• **Aufgabe A**
Was errichtete Jakob laut dem Lesetext, als er sich der Grenze Kanaans näherte?

---------- Lesetext ----------

Assimilation

Lieber unter sich bleiben

von Yoel Shiloh

Die Affaire um Dina ist die erste größere Geschichte in Jakobs Haus nach seiner Rückkehr ins Land Kanaan. In dieser Geschichte geht es auch zum ersten Mal wirklich um Jakobs Kinder, die fast allesamt im Exil geboren wurden – im Hause Labans in Haran. Der Übergang von den einzelnen Patriarchen zu einem großen Familienverbund enthält auch eine bestimmte Herausforderung: Wie soll die Familie wachsen, ohne sich mit der im Land lebenden kanaanitischen Bevölkerung zu vermischen?
Die Geschichte um Dina, Juda und Tamar in Kapitel 38 beschäftigt sich mit dieser Frage der Assimilation. Um dieselbe Frage geht es auch in einer Zwischenbemerkung in der Abstammungsliste: »Und Saul, der Sohn der Kanaaniterin« (1. Buch Moses, 46, 10). Die Josephsgeschichte enthält die Lösung des Problems, denn Abraham war beim Bundesschluß (1. Buch Moses, 15, 13-15) gesagt worden, daß seine Nachfahren nach Ägypten ziehen, dort versklavt und sich nicht mit den Einheimischen vermischen würden. Danach sollten sie als mächtiges Volk ins Land Kanaan zurückkehren und dann imstande sein, das Land zu erobern und zu bevölkern.
In den letzten Versen von Kapitel 33 wird das Desaster schon angedeutet, von dem in Kapitel 34 berichtet wird. Als Jakob sich der Grenze Kanaans näherte, errichtete er ein Haus und Hütten, die eigentlich auf eine dauerhafte Niederlassung hinweisen, während Abraham und Isaak noch das Nomadenleben von Hirten geführt hatten. Was veranlaßte Jakob, die Rückkehr in das Haus seines Vaters zu verzögern? Sah er vielleicht die Zeit zur Inbesitznahme des Landes gekommen? Oder wollte er nach den Härten in Labans Haus und nach der Begegnung mit seinem Bruder Esau nur etwas zur Ruhe kommen?
Das Leben auf seinem Stück Land führt die nachfolgende Tragödie herbei: Die Familie kommt in Kontakt zu den Nachbarn, die Tochter freundet sich mit den Mädchen am Ort an und wird für den Sohn des Herrschers der Stadt zur leichten Beute. Das ist der Beginn der Assimilation. Sie nimmt ihren Anfang mit Zwang, der von der Mehrheit ausgeübt wird.
Dies erklärt auch den Zorn der Brüder Dinas über den Mißbrauch ihrer Schwester. Das war zugleich eine demütigende Tat von Außenseitern und eine Kampfansage an die Familienehre. Zugleich war dieses Verhalten ein Verstoß gegen das Verbot, sich mit der örtlichen Bevölkerung einzulassen.

----------

• **Aufgabe B**
Gib den Abschnitt der Zeilen aus den Quelldaten wieder, der mit der Zeile beginnt, die "Task: Increase Øktvarighet" enthält, und bis zum Ende der Zeilen reicht, und tausche darin "Viewport" gegen "Bildschirmausschnitt" aus. Alles andere bleibt gleich, die Bilder lässt du weg.

---------- Quelldaten ----------

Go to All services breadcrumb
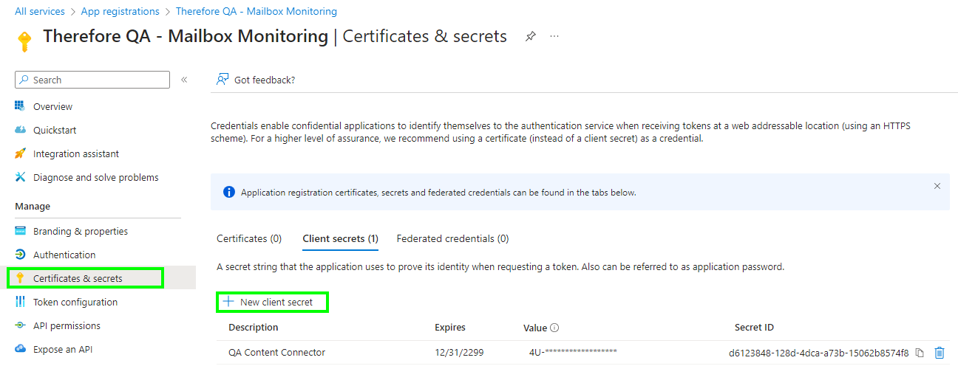This screenshot has height=366, width=958. (40, 11)
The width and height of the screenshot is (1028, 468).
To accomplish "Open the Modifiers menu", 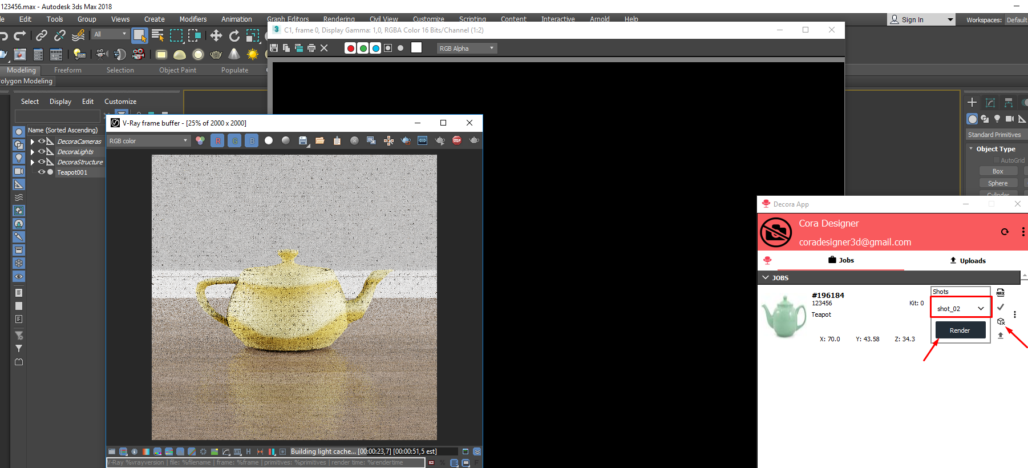I will [193, 19].
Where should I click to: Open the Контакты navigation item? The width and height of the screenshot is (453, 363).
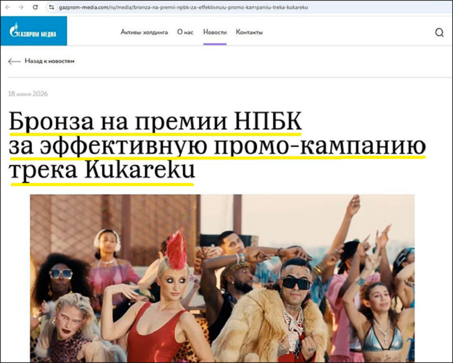click(250, 32)
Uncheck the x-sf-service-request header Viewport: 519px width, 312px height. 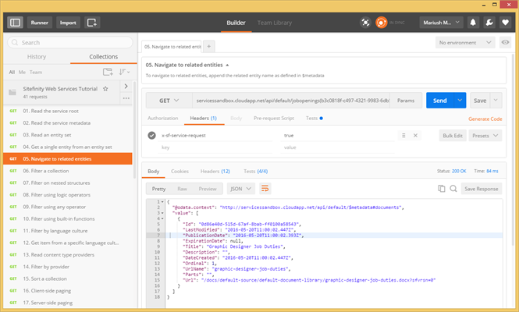151,135
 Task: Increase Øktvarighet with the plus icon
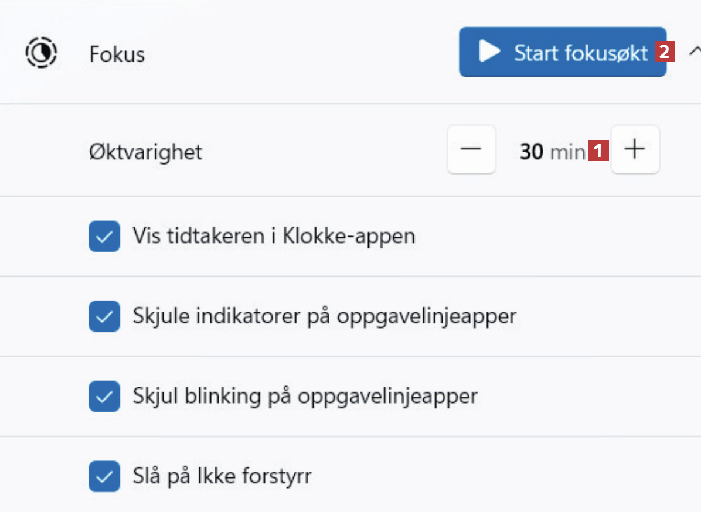tap(635, 149)
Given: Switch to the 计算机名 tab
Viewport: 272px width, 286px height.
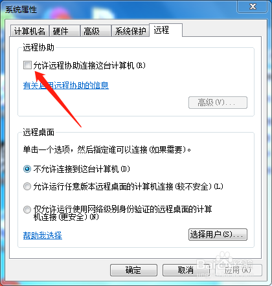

----------

• **Richtige Ausgabe A**
Ein Haus und Hütten.

• **Richtige Ausgabe B**
 Task: Increase Øktvarighet with the plus icon
tap(635, 149)
Given: Switch to the 计算机名 tab
Bildschirmausschnitt: 272px width, 286px height.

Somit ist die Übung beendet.